Keep to one stretch of the data below, the lines from the one with "Screen dimensions: 1310x701" up to and including the one with "Click the Drives icon in tree", and return that stretch exactly.

☆ ☆ ☆ ☆ ☆

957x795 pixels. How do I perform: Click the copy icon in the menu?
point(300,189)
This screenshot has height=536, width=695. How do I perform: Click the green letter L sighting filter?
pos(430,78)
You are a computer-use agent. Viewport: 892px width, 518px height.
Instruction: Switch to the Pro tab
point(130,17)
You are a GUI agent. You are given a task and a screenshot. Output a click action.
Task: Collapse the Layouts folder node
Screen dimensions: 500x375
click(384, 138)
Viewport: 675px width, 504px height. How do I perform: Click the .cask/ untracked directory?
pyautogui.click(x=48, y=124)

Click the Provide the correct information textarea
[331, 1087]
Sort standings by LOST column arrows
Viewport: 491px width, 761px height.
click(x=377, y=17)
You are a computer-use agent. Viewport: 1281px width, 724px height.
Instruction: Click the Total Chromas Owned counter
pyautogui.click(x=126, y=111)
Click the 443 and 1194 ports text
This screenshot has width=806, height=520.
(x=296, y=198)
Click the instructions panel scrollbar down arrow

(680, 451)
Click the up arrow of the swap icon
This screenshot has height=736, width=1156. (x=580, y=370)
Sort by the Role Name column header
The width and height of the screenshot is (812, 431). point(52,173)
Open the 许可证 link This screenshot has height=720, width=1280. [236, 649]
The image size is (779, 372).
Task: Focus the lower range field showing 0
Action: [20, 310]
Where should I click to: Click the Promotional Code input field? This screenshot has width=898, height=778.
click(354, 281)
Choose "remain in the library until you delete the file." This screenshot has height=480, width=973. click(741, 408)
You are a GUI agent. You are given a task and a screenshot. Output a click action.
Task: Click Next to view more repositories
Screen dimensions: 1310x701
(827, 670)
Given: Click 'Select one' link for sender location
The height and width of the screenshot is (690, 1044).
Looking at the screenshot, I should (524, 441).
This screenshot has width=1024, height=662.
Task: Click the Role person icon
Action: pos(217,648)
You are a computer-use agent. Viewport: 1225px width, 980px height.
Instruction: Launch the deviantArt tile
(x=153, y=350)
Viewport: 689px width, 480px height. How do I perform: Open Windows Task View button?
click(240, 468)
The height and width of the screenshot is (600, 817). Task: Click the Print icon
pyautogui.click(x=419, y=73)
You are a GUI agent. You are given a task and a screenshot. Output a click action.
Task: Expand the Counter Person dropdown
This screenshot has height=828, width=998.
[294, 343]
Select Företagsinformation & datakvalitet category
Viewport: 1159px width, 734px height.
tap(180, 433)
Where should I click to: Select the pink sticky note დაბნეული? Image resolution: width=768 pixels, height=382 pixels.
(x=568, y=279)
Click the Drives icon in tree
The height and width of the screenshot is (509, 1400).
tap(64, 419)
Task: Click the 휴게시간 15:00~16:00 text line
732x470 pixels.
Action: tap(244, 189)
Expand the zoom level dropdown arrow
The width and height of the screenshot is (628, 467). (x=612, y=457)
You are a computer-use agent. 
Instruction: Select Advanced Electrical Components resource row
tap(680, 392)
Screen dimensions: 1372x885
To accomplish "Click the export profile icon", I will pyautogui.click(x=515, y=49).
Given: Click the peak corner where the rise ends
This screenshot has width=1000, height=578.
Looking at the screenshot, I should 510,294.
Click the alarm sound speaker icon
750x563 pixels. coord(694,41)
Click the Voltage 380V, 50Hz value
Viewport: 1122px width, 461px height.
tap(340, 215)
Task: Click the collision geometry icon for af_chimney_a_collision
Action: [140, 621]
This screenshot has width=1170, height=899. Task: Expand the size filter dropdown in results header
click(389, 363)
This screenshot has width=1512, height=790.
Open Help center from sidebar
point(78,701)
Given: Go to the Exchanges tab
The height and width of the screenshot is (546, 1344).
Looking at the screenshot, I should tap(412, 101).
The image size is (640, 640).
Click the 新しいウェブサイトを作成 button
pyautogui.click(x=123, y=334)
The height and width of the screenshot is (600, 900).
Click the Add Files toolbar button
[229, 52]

☆ ☆ ☆ ☆ ☆

▶ _EXERCISE RESULT_
Screen dimensions: 1310x701
(827, 670)
Given: Click 'Select one' link for sender location
The height and width of the screenshot is (690, 1044).
Looking at the screenshot, I should (524, 441).
This screenshot has width=1024, height=662.
Task: Click the Role person icon
Action: pos(217,648)
You are a computer-use agent. Viewport: 1225px width, 980px height.
Instruction: Launch the deviantArt tile
(x=153, y=350)
Viewport: 689px width, 480px height. How do I perform: Open Windows Task View button?
click(240, 468)
The height and width of the screenshot is (600, 817). Task: Click the Print icon
pyautogui.click(x=419, y=73)
You are a GUI agent. You are given a task and a screenshot. Output a click action.
Task: Expand the Counter Person dropdown
This screenshot has height=828, width=998.
[294, 343]
Select Företagsinformation & datakvalitet category
Viewport: 1159px width, 734px height.
tap(180, 433)
Where should I click to: Select the pink sticky note დაბნეული? Image resolution: width=768 pixels, height=382 pixels.
(x=568, y=279)
Click the Drives icon in tree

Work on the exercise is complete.